Patient selection is one of the key points for an effective screening program since it remarkably influences the harms and benefits of screening and its cost-effectiveness. Unfortunately, to date, there is no common strategy for patient selection in CT screening (2). The NLST entry criteria do not quantify individual risk and a non-negligible proportion of Americans diagnosed with lung cancer fail to meet them (3).
The introduction of risk models into screening programs could have great benefit. In particular, three studies recently demonstrated that selection of individuals for lung cancer screening using accurate risk prediction models is superior to using NLST/USPSTF criteria (4-6).
In 2007, the Pan-Canadian Early Detection of Lung Cancer (PanCan) trial was designed to recruit individuals for lung cancer screening using a prototype of the PLCOm2012 risk model (7). Risk factors integrated as predictor variables to provide an individual risk stratification were: education level, family history of lung cancer, body mass index, the results of any chest X-ray performed within 3 years and presence of respiratory diseases (Table 1). The relevance of respiratory diseases for selection of high-risk subjects was confirmed by the literature (8,9). In particular, Wille et al. (10) recently reported a two-to-six fold increase in lung cancer risk in association with COPD and more than 35 pack-year, suggesting a potential beneficial effect of screening for this particular subgroup.

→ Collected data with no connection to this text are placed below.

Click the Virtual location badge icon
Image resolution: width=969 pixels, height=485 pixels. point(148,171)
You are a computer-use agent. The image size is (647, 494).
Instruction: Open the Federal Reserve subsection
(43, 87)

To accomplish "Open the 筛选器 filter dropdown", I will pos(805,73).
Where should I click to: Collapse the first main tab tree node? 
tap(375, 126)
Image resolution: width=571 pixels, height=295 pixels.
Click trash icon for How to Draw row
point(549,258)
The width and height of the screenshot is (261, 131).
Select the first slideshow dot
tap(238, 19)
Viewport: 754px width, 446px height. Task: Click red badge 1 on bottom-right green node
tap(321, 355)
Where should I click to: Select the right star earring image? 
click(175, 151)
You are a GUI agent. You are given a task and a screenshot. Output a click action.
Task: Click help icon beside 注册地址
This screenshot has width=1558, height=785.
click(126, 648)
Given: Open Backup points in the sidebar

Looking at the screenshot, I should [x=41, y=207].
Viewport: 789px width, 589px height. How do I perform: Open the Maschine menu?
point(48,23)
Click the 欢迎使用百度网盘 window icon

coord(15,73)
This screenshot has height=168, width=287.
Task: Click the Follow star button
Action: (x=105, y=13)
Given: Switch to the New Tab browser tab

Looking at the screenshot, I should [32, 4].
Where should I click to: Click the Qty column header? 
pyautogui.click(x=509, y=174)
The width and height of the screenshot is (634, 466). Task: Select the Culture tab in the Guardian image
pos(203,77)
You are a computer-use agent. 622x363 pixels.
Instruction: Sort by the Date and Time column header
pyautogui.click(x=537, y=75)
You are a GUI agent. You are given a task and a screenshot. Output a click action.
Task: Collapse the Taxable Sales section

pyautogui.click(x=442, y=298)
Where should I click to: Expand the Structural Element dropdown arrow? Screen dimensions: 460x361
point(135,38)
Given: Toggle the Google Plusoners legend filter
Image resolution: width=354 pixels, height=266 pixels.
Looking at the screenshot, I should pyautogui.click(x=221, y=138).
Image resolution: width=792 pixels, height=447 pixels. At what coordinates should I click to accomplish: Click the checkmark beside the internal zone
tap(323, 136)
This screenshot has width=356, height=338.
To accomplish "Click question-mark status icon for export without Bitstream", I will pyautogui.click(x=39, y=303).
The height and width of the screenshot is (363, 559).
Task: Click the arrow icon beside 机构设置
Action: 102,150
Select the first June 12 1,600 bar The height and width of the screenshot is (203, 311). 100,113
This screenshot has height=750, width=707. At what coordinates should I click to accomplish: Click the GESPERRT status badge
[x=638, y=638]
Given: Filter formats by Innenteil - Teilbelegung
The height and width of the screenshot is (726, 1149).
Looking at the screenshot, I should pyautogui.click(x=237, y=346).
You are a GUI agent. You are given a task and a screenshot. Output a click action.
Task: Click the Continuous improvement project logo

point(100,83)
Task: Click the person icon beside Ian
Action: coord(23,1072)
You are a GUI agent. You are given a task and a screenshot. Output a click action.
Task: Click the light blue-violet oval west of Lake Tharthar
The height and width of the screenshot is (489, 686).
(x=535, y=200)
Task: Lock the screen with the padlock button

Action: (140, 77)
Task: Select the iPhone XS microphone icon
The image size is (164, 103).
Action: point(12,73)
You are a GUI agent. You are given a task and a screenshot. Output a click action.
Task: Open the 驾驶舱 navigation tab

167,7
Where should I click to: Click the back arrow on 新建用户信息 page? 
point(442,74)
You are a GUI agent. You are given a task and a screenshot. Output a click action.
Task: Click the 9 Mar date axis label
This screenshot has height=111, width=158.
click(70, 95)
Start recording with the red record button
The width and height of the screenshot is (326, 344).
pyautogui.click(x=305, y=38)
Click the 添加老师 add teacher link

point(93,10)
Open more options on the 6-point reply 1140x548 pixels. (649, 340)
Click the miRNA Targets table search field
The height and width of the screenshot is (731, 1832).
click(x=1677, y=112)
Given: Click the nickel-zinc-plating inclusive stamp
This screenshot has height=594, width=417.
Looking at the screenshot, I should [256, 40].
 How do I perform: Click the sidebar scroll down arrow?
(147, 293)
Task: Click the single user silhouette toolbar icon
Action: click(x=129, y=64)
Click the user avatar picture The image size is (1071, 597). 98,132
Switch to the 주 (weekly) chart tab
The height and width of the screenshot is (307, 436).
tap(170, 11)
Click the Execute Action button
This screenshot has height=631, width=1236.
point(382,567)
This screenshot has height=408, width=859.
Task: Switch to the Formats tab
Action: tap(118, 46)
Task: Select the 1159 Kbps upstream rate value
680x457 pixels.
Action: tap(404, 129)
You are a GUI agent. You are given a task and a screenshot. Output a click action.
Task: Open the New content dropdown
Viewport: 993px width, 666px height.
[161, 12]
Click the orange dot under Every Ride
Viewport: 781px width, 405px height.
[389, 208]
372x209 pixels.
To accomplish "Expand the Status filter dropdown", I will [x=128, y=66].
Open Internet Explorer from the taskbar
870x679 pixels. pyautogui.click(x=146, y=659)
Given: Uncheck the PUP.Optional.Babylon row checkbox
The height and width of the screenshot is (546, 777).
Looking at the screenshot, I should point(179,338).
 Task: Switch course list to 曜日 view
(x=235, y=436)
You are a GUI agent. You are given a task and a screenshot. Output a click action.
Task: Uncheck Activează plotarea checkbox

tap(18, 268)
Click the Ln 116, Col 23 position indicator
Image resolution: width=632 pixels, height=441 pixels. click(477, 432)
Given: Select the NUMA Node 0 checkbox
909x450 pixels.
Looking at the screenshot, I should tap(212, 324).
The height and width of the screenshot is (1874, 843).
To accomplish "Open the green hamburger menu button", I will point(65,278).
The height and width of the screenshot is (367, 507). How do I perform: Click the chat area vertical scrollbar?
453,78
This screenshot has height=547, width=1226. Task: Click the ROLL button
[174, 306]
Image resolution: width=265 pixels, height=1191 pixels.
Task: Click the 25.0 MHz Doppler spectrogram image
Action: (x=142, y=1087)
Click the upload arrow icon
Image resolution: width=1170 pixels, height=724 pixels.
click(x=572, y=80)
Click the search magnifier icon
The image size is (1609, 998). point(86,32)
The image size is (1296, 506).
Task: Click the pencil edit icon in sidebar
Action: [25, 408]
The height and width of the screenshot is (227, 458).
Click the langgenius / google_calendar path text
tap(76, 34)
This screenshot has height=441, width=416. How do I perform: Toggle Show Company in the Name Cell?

The study recently published in The Lancet Oncology by Tammemagi et al. (11) will have a significant impact on selection of high-risk subjects for lung cancer screening. In 2008–2010, they enrolled 2,537 eligible current and former smokers between 50 and 75 years, without a self-reported history of lung cancer, from eight centers across Canada. Enrolled participants must have a 6-year risk of lung cancer of at least 2%, as determined by the PanCan risk model. Patients were screened with low-dose CT scans at baseline (T0), at 1 year (T1) and finally at 4 years (T4). Median follow-up was 5.5 years; a long follow-up was crucial to assess the sensitivity and calibration of a model in which the predicted lung cancer risk is estimated for 5 or 6 years.
The primary outcome of the study was lung cancer cumulative incidence, while the secondary outcome was stage distribution of lung cancers by comparison with NLST.
One-hundred-sixty-four participants were diagnosed with lung cancer (172 total number of lung cancers), for a cumulative incidence of 6.5% (164/2,537) and an incidence rate of 138 per 10,000 person-years. The incidence was significantly greater than that observed in NLST (4%, 1,060/26,723, Table 2).
Out of the 172 lung cancers detected, 137 (80%) were identified at T0, 8 (5%) were identified at T1 and T2, 17 (10%) at T4; ten were interval cancers. The proportion of interval lung cancers (6%) was lower than NLST (6.6%) (12,13). The proportion of lung cancers that were early stage was significantly higher in the PanCan study (77%) than in NLST (57%, 593/1,040) (12).
This was the first trial that prospectively recruit individuals for lung cancer screening using a predictive risk model, based on the evaluation of risk factors beyond age a smoking history.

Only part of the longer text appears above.